[Daily Mail, where America gets its news] Outraged Texas officials have stumped up the reward for any information about the suspect who killed a military veteran outside his retirement home.
Nelson Beckett, 90, a US Navy veteran, was shot and killed by an unidentified carjacker outside the Lonestar Senior Living Apartments in Houston on Saturday.
He was sitting in his car when the man approached him, assaulted him and shot him, according to Fox News. The perpetrator then stole Beckett's belongings and his vehicle before mowing him down with it.
Beckett's car was later found abandoned at an apartment complex on Dunlap Street, around three miles away. The 90-year-old was taken to the hospital where he was pronounced dead, according to ABC13.
As the search continues for the thief, Texas Gov. Greg Abbott announced on Monday that anyone with information who could bring him to justice will receive $10,000.
Crime Stoppers of Houston is also offering those with information about the suspect a $5,000 reward - bringing the total reward money up to $15,000 for anyone who could help police track down the suspect.
He has been described as a black man aged between 25 and 30, per Fox News.
In the meantime, family and friends are remembering the veteran as a kind and funny man.

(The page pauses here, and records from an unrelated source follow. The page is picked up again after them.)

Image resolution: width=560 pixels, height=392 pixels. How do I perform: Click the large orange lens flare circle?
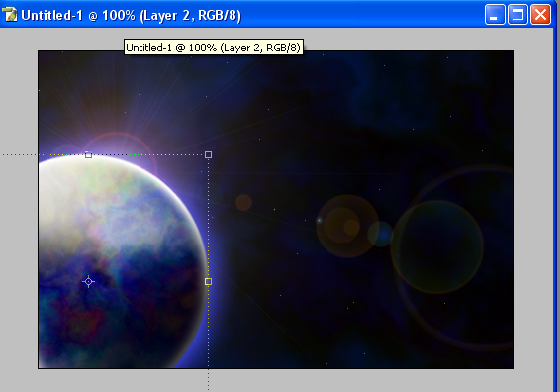point(347,226)
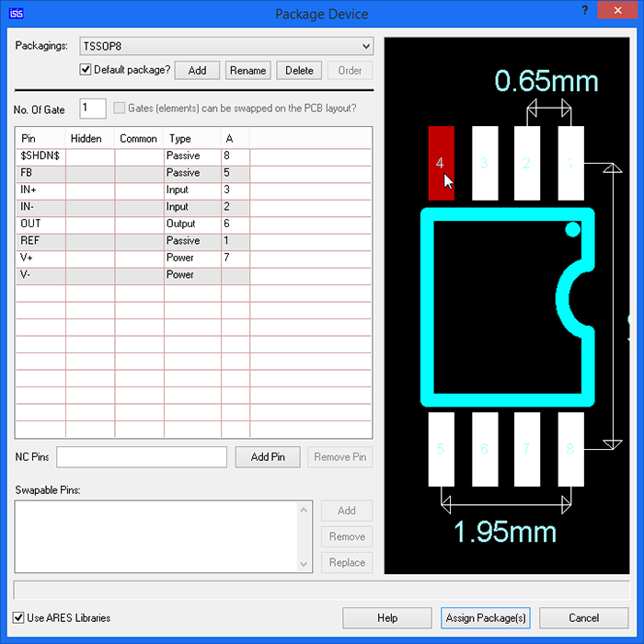Click the No. Of Gate field
Viewport: 644px width, 644px height.
point(93,109)
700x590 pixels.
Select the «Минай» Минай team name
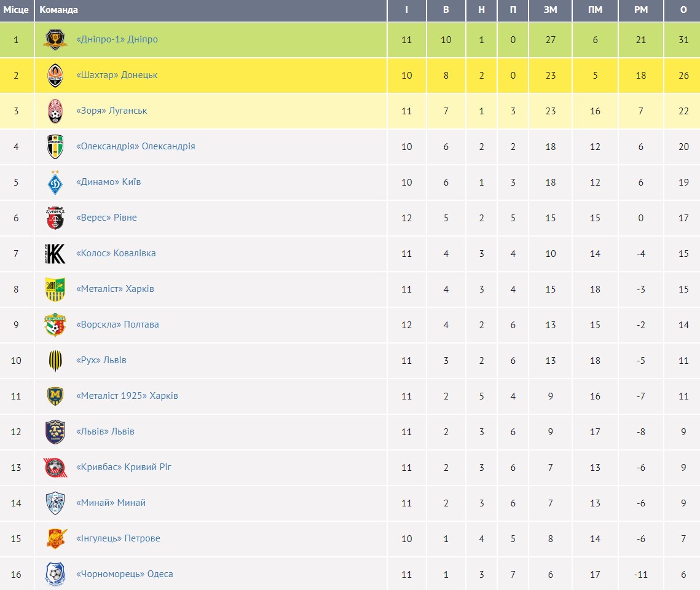click(111, 503)
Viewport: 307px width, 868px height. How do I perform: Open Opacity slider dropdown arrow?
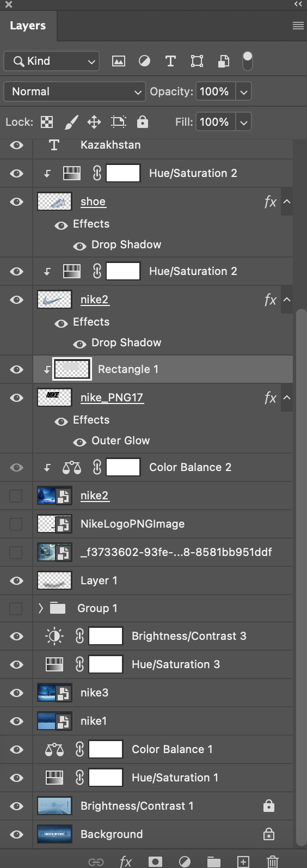pos(244,91)
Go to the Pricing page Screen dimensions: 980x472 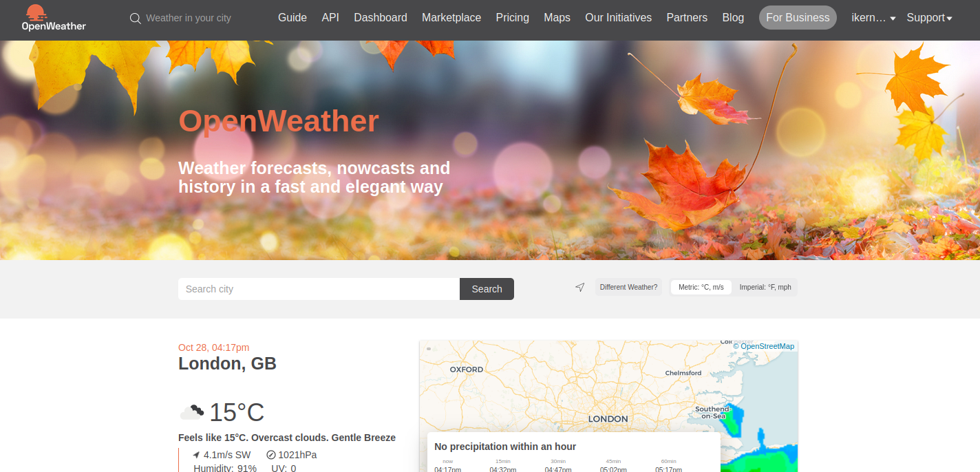512,18
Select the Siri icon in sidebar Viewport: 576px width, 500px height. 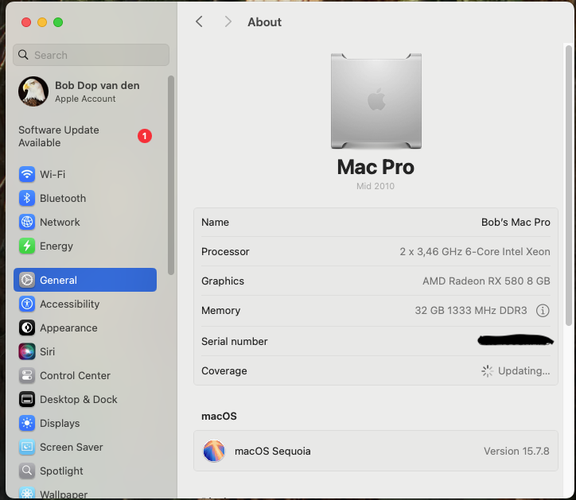[27, 352]
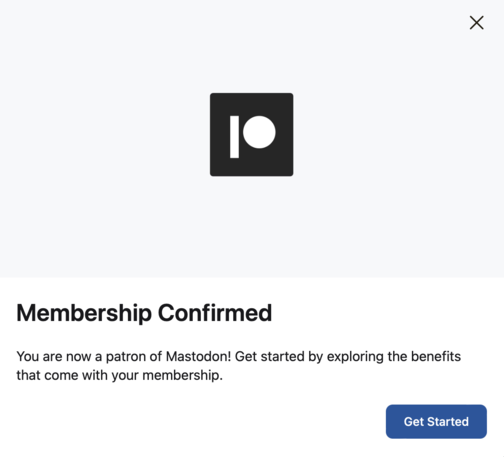
Task: Click the word 'benefits' in description
Action: tap(436, 356)
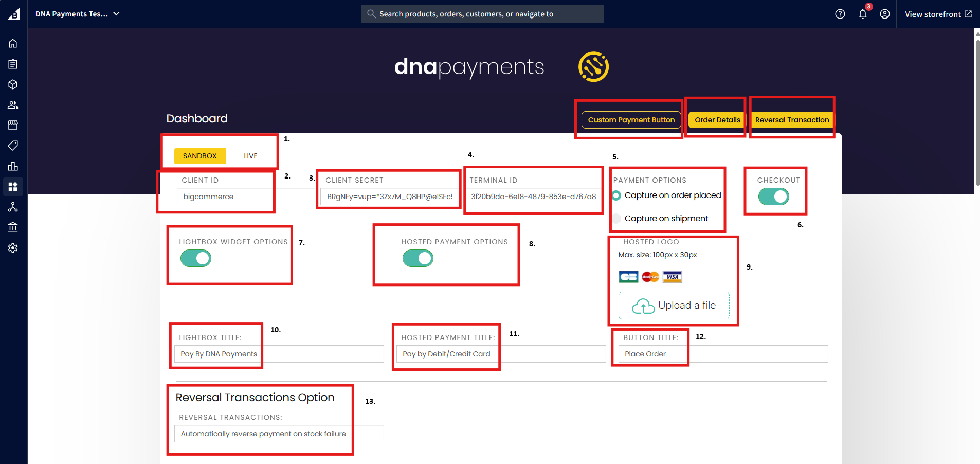Open the Orders icon in sidebar

click(13, 64)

He spent much of his retirement helping others, including by driving people without cars to doctor's appointments and Sunday church service.
Beckett even offered his home as a halfway house, taking lodgers to panhandle and driving them to church where he even baptized some of them.
'He loved big and loved his family so much,' his daughter, Tami Freund told Fox News. 'To him, everyone had value, and he would do anything for anyone.'
He also loved meeting new people and often greeted them with jokes or by handing out his business card which read 'my card,' Freund said.
'Nelson was a comedian of sorts,' Steve Sandifer, a friend of Beckett's for 47 years, added to Click 2 Houston.
'He always had a funny story. And so when he started talking about, well, "there was this man..." you knew it was a story, not a true thing. And you'd get around to the point eventually.
'But he was a very loving man, a very caring man. He was just a good, faithful Christian man. He loved Jesus. He loved his church.'
Sandifer also shared a story about Beckett's time in the Navy.
'He was in the Navy when they were doing the atomic bomb tests that went on. He was on a ship when the Bikini Atoll bomb was detonated,' he said.
'He talked about all the guys getting on the deck of the ship, and they told them to turn their back to the island.
'Evidently, they were human guinea pigs to see what was going to happen,' Sandifer said.
'He remembered the light was very, very bright. And it was like, some of the x-rays you'd see in the cartoons where the light was just immense.'
Beckett grew up in Oklahoma City, where he married his wife of 55 years.
The two then moved to Houston in the early 1960s with their two children.
At the time of his death, Beckett had five grandchildren, and six great-grandchildren with another on the way.